» **Work required**
Give an exact reproduction of the lines from the one with "Where should I" to the final line of the entries below, both ends included, and omit the pictures.

________________

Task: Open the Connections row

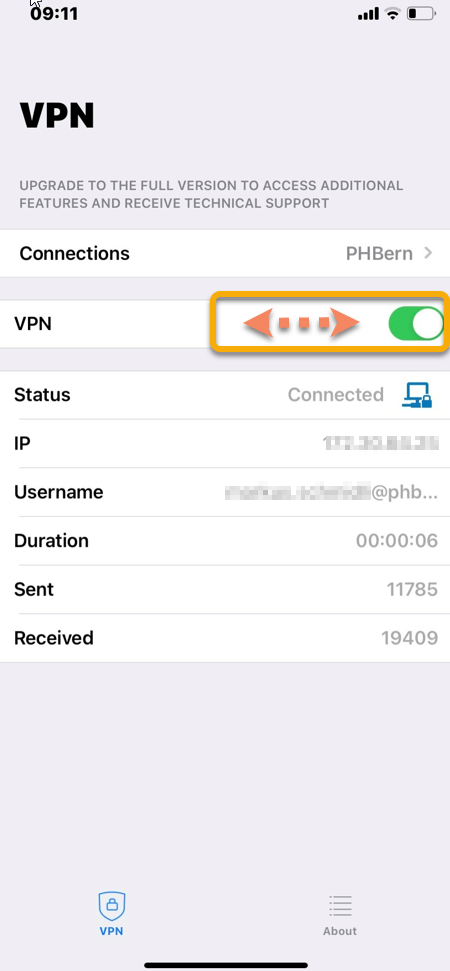Action: pyautogui.click(x=225, y=253)
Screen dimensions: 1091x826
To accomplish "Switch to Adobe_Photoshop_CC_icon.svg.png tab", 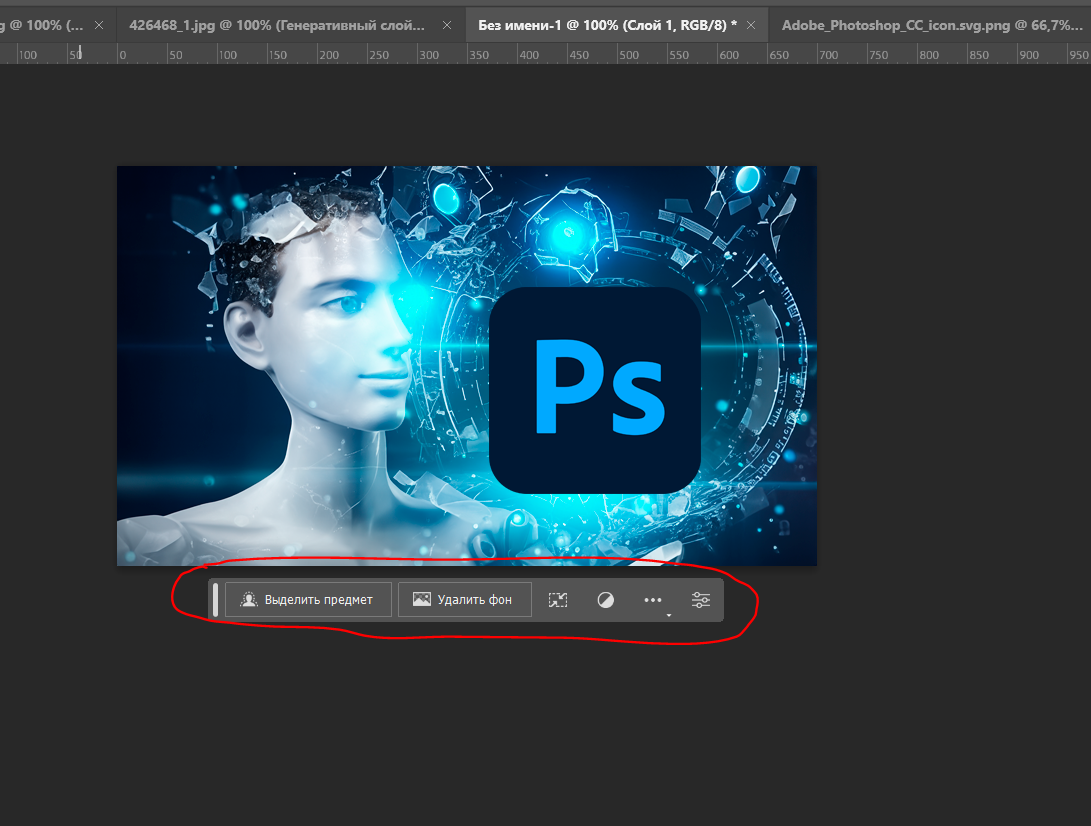I will pos(930,25).
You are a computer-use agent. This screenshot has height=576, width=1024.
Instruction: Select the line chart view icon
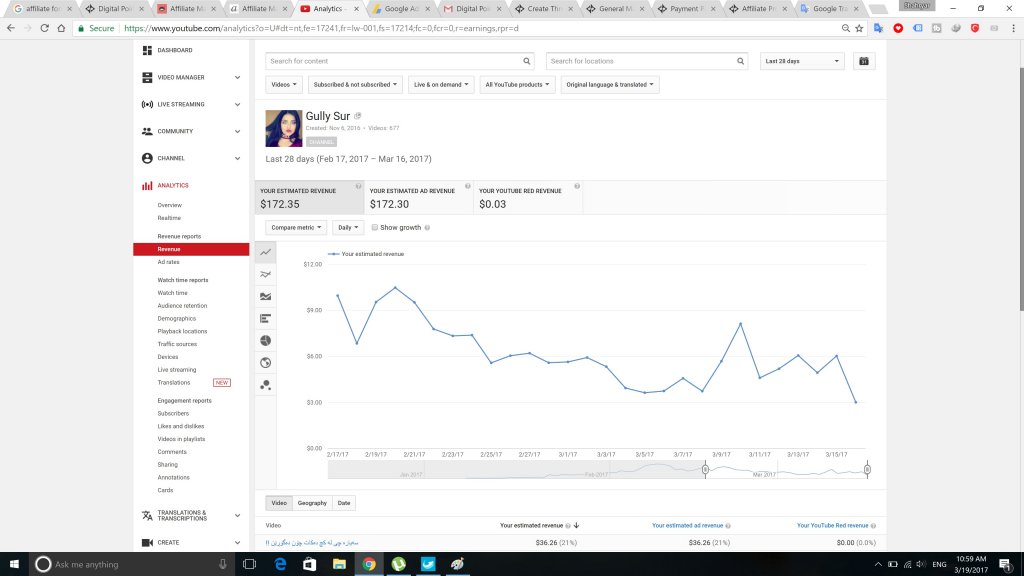point(265,253)
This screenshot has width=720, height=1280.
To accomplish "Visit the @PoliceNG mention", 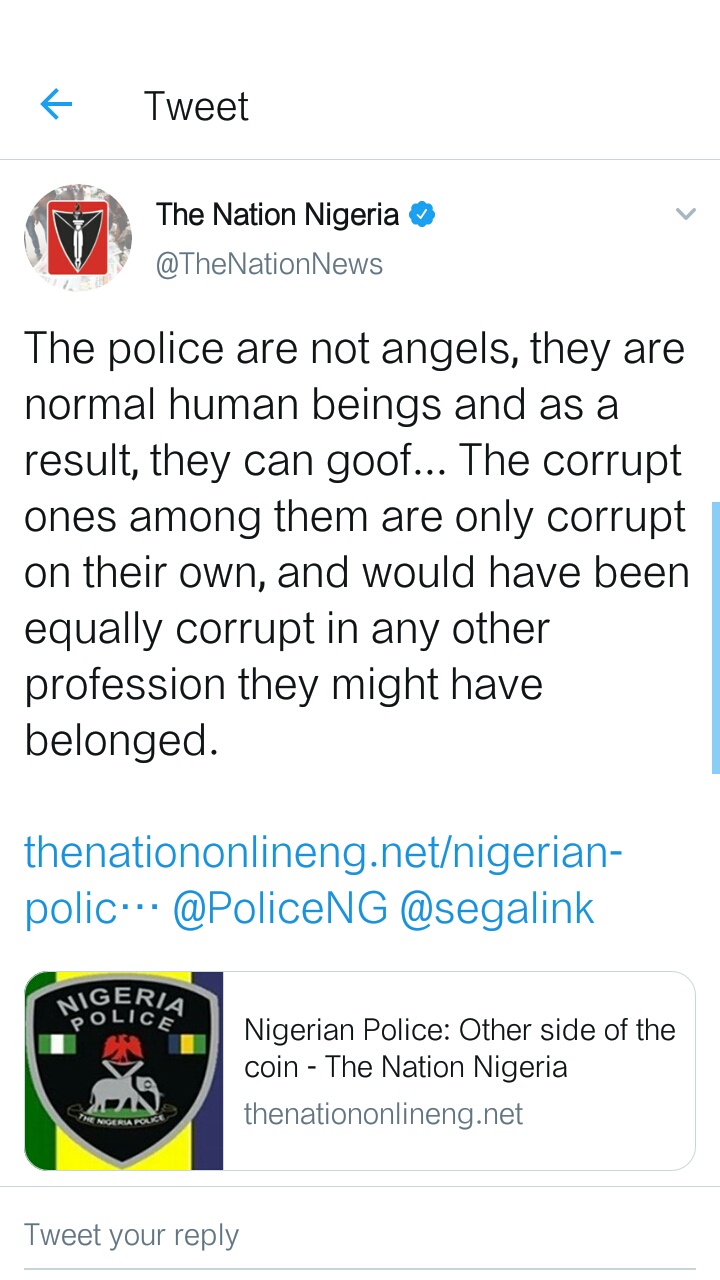I will click(x=280, y=909).
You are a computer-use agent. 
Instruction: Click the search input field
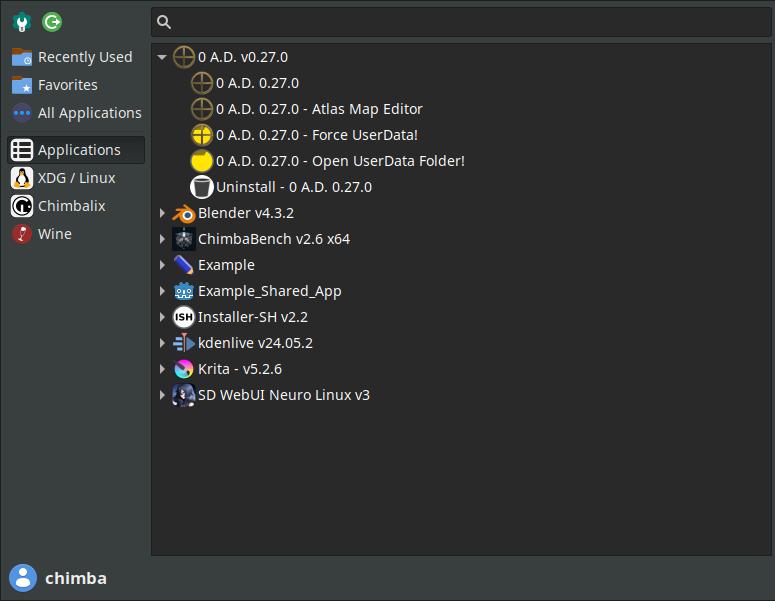point(460,22)
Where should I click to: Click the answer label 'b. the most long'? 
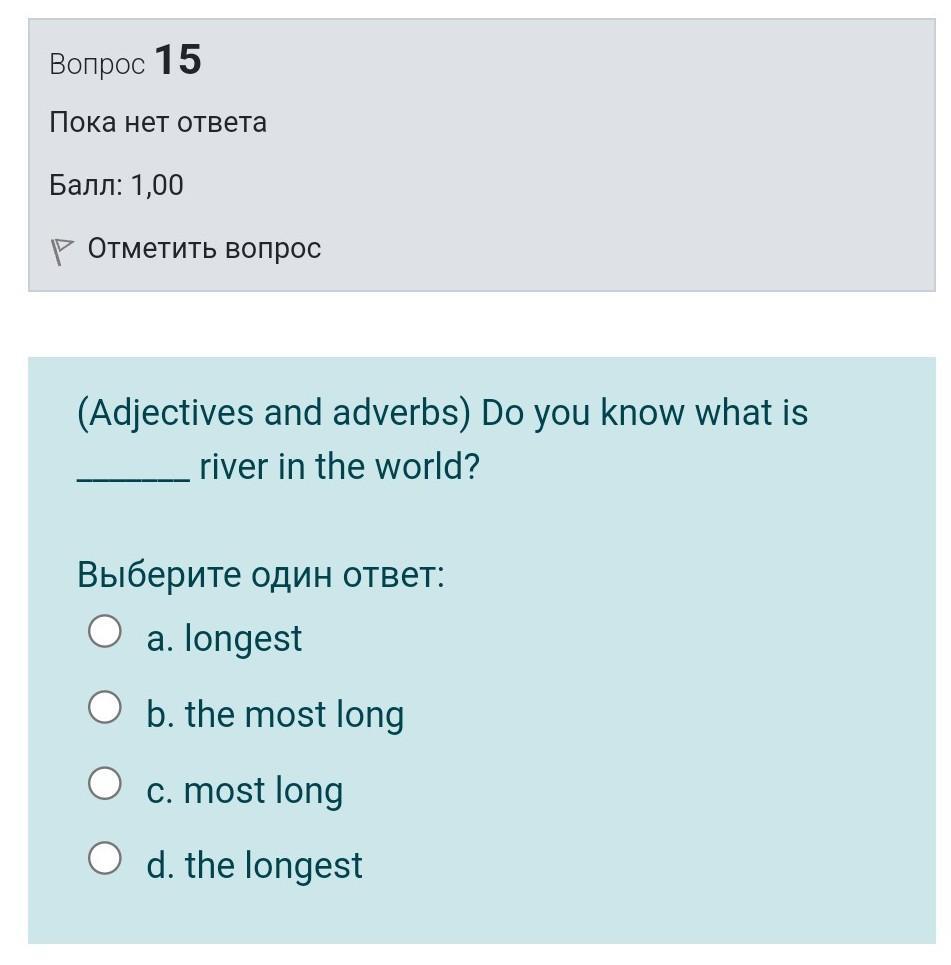pyautogui.click(x=275, y=714)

________________

» **Exercise output**
Where should I click to: Click the answer label 'b. the most long'? 
pyautogui.click(x=275, y=714)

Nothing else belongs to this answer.